While Israel is a small country, it has a diverse and continually changing society. As a result, since the 1960s Israeli anthropology has been a fertile ground for researchers. This collection introduces readers to the diverse field of social anthropology in Israel today, pointing to both its rich history and promising future. Drawing upon recent research as well as a few key older articles, editors Esther Hertzog, Orit Abuhav, Harvey E. Goldberg, and Emanuel Marx have selected contributors that highlight different theoretical perspectives and touch on a variety of relevant topics.
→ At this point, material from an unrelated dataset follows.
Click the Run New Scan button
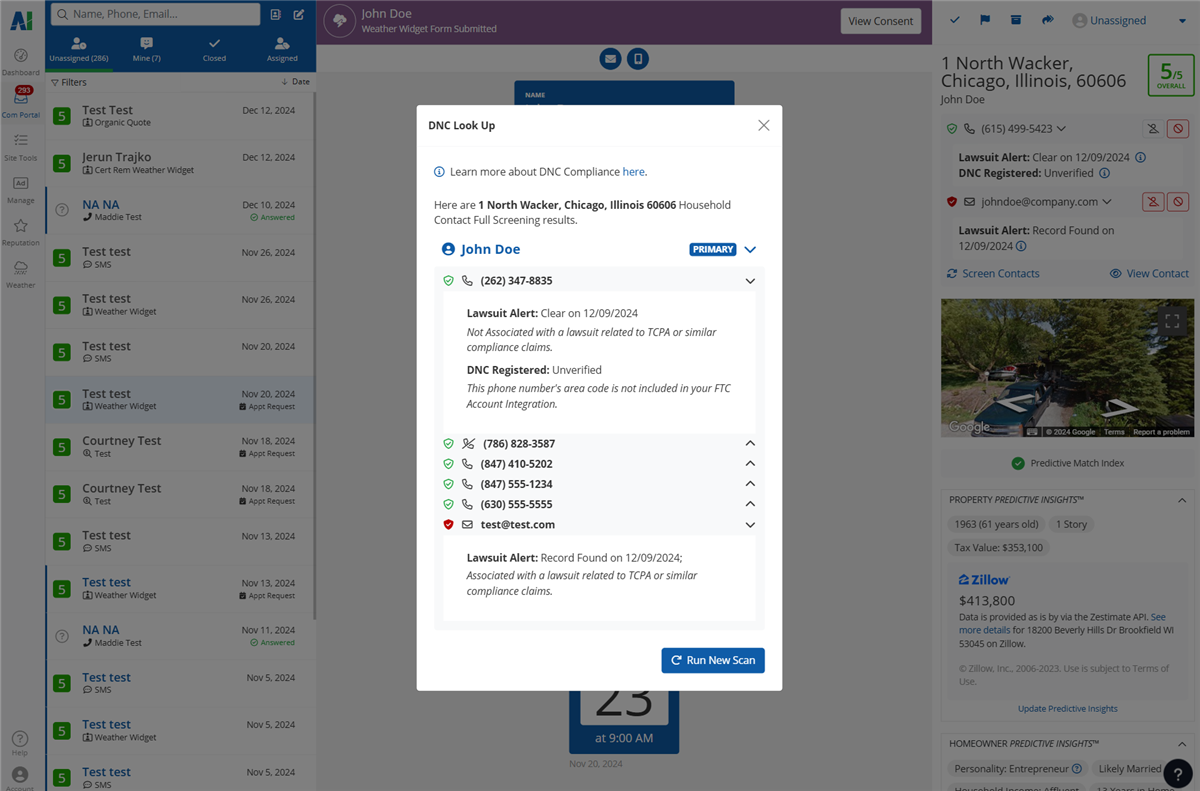 coord(713,660)
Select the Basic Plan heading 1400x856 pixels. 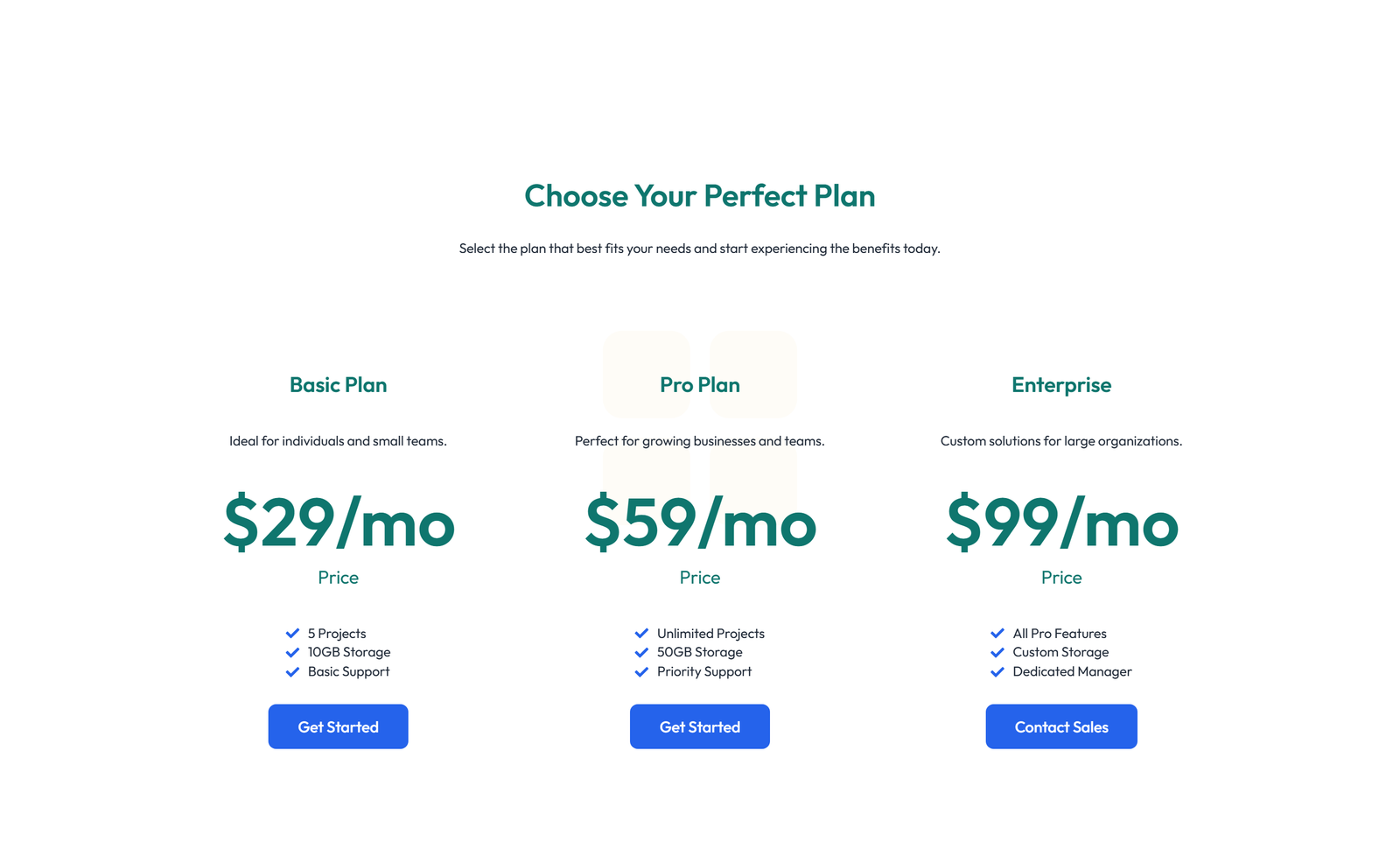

Perspectives on Israeli Anthropology begins with an introduction that traces the development of social anthropology in Israel from its beginnings in Palestine prior to Israeli statehood to the present. The essays in this volume are divided into five major thematic sections, including the effects of immigration, the influence of bureaucracies in social life, the negotiation of the social order, tensions between Jewish Israelis and Palestinian Arabs, and notions of "Israeliness" and "Jewishness." Essays offer compelling research and a variety of perspectives on changing senses of identity, ethnicity, religiosity, and gender relations in a society deeply affected by war, violence, and dispossession.
While the contributors in this volume adhere to various theoretical and ethnographic traditions, they all treat Israel as a complex, modern, and open society with much to offer other scholars. Perspectives on Israeli Anthropology will provide an illuminating overview of the discipline for students, teachers, and researchers in the field of social anthropology.